Edea has received generally positive reception since Final Fantasy VIII. Meghan Marie of Game Informer and Brittany Vincent of Game Revolution regarded her as one of their favorite video game characters and favorite character designs. Chris Hodges of Screen Rant identified her as one of the most interesting characters in the Final Fantasy series. Her outfit was praised by publications including Complex and IGN. Writers Brittany Vincent and Foster Kamer also ranked her as the 20th coolest video game villain, praising her for how the game shifts her from antagonist to likable ally. Laura Burrows of IGN complimented her attractiveness and discussed how her true personality does not take away from how powerful and vicious she was when she was possessed. Matthew Walden of GameSpot noted the difficulty of finding a villain with a gentler side than her, comparing her non-possessed form to Mother Teresa.

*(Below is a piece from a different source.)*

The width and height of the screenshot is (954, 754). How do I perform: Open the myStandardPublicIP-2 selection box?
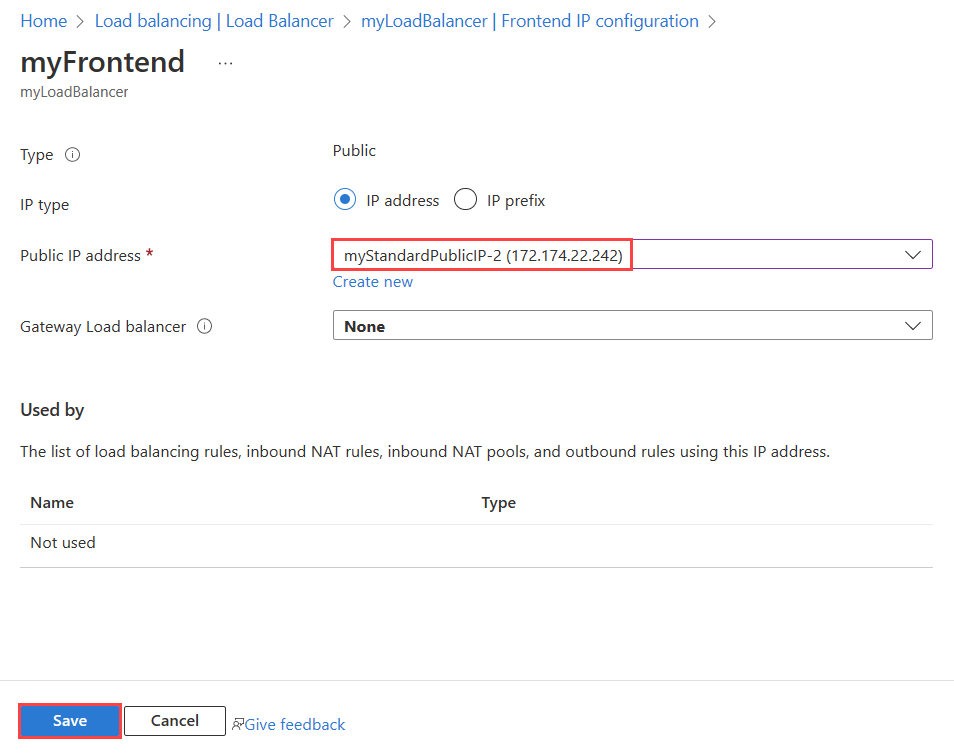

Chad Concelmo of Destructoid included her in their list of "asshole" wizards in video games, due to how difficult an encounter with her turned out. Robert Steinman of RPGFan regarded her as an especially frightening villain, discussing how the twist regarding her true story as one of the strangest in the series. He also drew a comparison between Edea's theme and the theme of Disney villain Maleficent. Paolo Papi of Blasting News included Edea in his list of characters who are both sexy and deadly, discussing her use of her sexuality to "beguile her enemies". Chris Greening of Video Game Music Online discussed how various themes are used throughout the game to demonstrate how Edea's character grows; he cited "The Sacrifice" and "Premonition" as identifying of Edea's dark side, while "The Successor" represents her true nature.